Research: Hierarchically Structured Self-Assembled Materials

Anthony Y. Ku

Advisors:  Dudley A. Saville and Ilhan A. Aksay 

Hierarchically structured materials possess structural organization at multiple length scales. [1] Appropriate organization of the structure leads to enhanced material properties and performance. Many naturally occurring biomaterials are hierarchically ordered. For example, both bone and mother-of-pearl nacre (materials that are of present interest to this group) possess functional structure from centimeter to nanometer lengths. [2] Complex synthetic processes are needed to prepare simple artificial versions of these materials; biomaterials self assemble at each of the length scales naturally.

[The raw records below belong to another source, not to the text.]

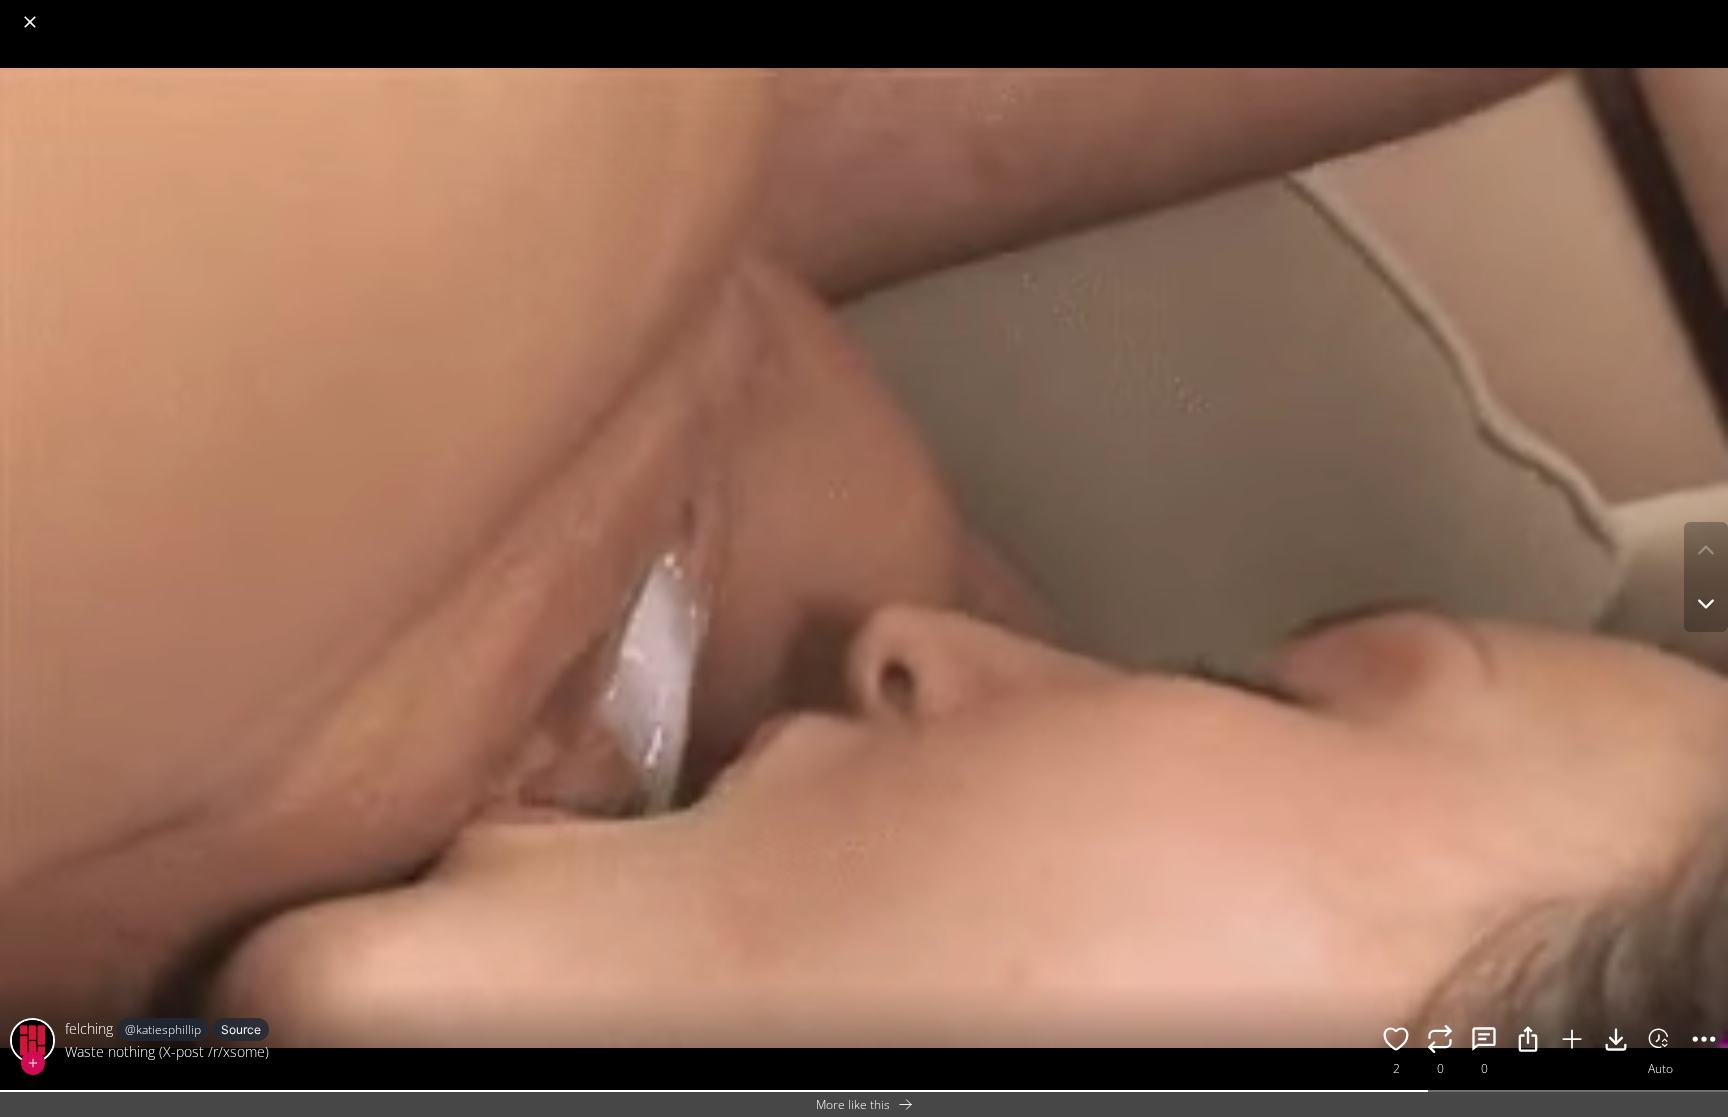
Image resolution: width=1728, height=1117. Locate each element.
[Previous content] (1706, 550)
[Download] (1616, 1042)
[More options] (1704, 1042)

Our hierarchically structured self-assembled materials effort is interested in composite materials that possess hierarchical structure and self assemble at the appropriate length scales. We seek to develop general methods for producing synthetic hierarchically ordered composite materials. In particular, we are working on exploit the self-assembly tendencies of amphiphilic organic molecules to generate structure at the nanometer length scale and induce pattern formation using field effects at the micron length scale. We are also working towards developing models for understanding the synthesis and behavior of these materials. 

We have chosen mesoscopic silica as a model system for our work. Discovered in 1992 by scientists at Mobil [3], this material possesses order at both the micron and nanometer length scales (below). This material is prepared by combining sol-gel chemistry with organic templating agents. The organic templating agents (typically amphiphilic surfactants or block copolymers) self-organize at the nanometer length scale to form the monodisperse, well-packed channels. The size and packing of the channels is determined by the identity of the organic species. [4] 

Hierarchical structure of mesoscopic silica: (a) micron sized structure - SEM image of particles with unusual curvature and thin films; (b) nanometer level structure - TEM image of monodisperse, well packed, tunable channels; (c) both micron and nanometer length scales are visible - the particle (micron) and the hexagonal internal structure (nanometer).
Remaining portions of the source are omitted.